Les résultats de la première étude CodeBreaK-100 sont encourageants, non seulement en termes d’efficacité, mais aussi de sécurité. Il n’y a pas eu de toxicité limitant la dose ni de décès liés au traitement. Tous sous-groupes confondus, 56,6% des participantes à l’étude ont ressenti des effets indésirables médicamenteux, et 11,6% des patients ont connu des effets indésirables de grade 3 ou 4. Les plus fréquents étaient la diarrhée, l’augmentation des tests hépatiques, la fatigue et les nausées [5]. Avec ces résultats, le profil bénéfice/risque a été considéré jusqu’à présent comme extrêmement positif.
Bientôt une nouvelle thérapie ciblée ?
Afin de confirmer les données recueillies jusqu’à présent et de tester l’utilisation à plus grande échelle du sotorasib, le recrutement pour l’étude mondiale de phase III, randomisée et contrôlée activement CodeBreaK 200 est actuellement en cours.

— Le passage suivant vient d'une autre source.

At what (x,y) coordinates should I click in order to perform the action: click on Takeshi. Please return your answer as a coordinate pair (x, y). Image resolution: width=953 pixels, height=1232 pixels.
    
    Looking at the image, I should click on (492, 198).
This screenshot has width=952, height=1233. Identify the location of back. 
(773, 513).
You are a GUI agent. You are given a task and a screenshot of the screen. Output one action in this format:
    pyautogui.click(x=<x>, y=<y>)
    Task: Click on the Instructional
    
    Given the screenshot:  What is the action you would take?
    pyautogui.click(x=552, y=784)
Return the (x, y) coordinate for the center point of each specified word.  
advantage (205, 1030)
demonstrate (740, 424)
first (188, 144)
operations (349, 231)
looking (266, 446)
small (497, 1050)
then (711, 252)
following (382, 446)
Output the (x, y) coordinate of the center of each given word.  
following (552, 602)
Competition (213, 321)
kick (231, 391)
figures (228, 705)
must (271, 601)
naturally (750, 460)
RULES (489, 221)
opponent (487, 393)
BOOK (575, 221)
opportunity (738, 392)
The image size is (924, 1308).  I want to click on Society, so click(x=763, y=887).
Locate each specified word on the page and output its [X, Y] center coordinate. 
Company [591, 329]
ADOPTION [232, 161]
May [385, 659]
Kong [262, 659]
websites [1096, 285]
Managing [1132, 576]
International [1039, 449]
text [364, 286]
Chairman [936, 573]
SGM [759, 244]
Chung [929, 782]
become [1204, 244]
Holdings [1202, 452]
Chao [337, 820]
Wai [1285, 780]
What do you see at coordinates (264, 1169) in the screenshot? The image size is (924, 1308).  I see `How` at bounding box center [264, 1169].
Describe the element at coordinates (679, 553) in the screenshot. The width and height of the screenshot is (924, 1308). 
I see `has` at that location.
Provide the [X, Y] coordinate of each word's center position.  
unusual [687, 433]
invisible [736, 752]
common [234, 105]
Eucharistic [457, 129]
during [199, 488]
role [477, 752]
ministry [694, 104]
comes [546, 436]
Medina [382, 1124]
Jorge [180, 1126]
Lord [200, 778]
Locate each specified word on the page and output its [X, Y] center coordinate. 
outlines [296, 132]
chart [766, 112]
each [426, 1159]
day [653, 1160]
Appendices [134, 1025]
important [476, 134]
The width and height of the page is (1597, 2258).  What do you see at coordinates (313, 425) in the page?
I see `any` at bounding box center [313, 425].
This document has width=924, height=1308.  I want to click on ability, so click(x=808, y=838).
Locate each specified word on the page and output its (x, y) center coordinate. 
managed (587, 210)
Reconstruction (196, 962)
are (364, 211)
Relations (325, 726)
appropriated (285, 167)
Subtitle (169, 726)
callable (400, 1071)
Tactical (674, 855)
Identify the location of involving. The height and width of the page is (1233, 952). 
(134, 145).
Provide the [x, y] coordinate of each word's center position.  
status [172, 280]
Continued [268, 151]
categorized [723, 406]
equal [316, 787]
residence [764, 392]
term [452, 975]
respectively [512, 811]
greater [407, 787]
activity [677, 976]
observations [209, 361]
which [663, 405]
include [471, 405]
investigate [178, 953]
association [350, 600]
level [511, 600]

Celle-ci compare le sotorasib au docetaxel en deuxième ligne chez des patientes atteintes de NSCLC. Cette molécule pourrait donc bientôt obtenir une autorisation de mise sur le marché, au moins pour le traitement du cancer du poumon non à petites cellules muté KRASG12C. Le potentiel du sotorasib et éventuellement d’autres inhibiteurs de KRAS dans d’autres maladies oncologiques occupera probablement encore largement les chercheurs et les médecins à l’avenir et pourrait être d’une grande importance pour les personnes concernées.
Source : “Étude clinique sur le sotorasib (AMG 510) : Données de la cohorte complète de phase 1 publiées dans le New England Journal of Medicine”, 08.10.2020, Amgen Switzerland AG
Littérature :
- Neumann J, et al : Fréquence et type de mutations KRAS dans l’analyse diagnostique de routine du cancer colorectal métastatique. Pathol Res Pract 2009 ; 205(12) : 858-862.
- Jones HG, et al : Hétérogénéité génétique et épigénétique intra-tumorale dans le cancer colorectal. World J Surg 2017 ; 41(5) : 1375-1383.
- Wiesweg M, et al : Impact du sous-type de mutation RAS sur les résultats cliniques-a cross-entity comparison of patients with advanced non-small cell lung cancer and colorectal cancer. Oncogene 2019 ; 38(16) : 2953-2966.
- Canon J, et al : L’inhibiteur clinique KRAS(G12C) AMG 510 stimule l’immunité anti-tumorale. Nature 2019 ; 575(7781) : 217-223.
- Hong DS, et al : KRAS. N Engl J Med 2020 ; 383(13) : 1207-1217.